Some fashionistas dream about Mercedes Benz Fashion Week – I dream about the Republican and Democratic National Conventions. Who will wear what? Will my “bundle” method of packing suitcases with shirt, tie and accessory combos make it safely to baggage claim? Will the political elite log in to check their online style albums? Many of my clients are moving from C-SPAN to Primetime for the next two weeks and the stakes are higher.

While most politicians are not aiming for a spot on the best-dressed list, there is a uniform for standing at the podium: navy suit, white shirt, red tie (sometimes blue). The conventions are Poliwood’s Sundance Film Festival with lots of meeting, greeting, and speaking; outfits even get better as the week comes to a close. Like walking the red carpet, the RNC and DNC conventions are a time to shine, so don’t re-wear last year’s best threads!

I asked Michael Steele, fashion plate and former Chairman of the Republican National Committee, to share his top three style tips for speakers at this year’s RNC and DNC conventions.
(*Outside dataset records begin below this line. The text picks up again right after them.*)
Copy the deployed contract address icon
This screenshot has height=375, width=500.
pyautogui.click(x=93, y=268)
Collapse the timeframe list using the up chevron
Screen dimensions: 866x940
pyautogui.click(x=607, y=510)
Here is what the political analyst for MSNBC and partner at Purple Nation Solutions advises:

“Wear a suit your mother would be proud to see you dressed in!” Your suit should reflect your style even if you’re not stylish. Add a pocket square and accentuate with a nice tie. Michael says many politicians are partial to the “George Bush baby blue” tie in a solid light blue, calling it one of the prettiest shades of blue connoting softness and strength.

“Adding a tie pin and cuff links will set off a nice suit perfectly!” Michael says this is definitely an occasion to wear cuff links (even if you’re not a cuff links person). Michael encourages speakers to “frame your words with your cuff links and tie pin” to complete your powerful look.

“Comfortable underwear and shoes are a necessity.” You will spend at least 12 hours walking around – Michael advises to be comfortable and make sure your clothes “fit in a way that you don’t feel trapped.” Need we say more?

Be sure to add your American flag pin and leave your button cuff shirts at home. And, look out for a stylish Michael Steele – he will be the tall guy in wild colors, striped shirts, and a purple seersucker suit.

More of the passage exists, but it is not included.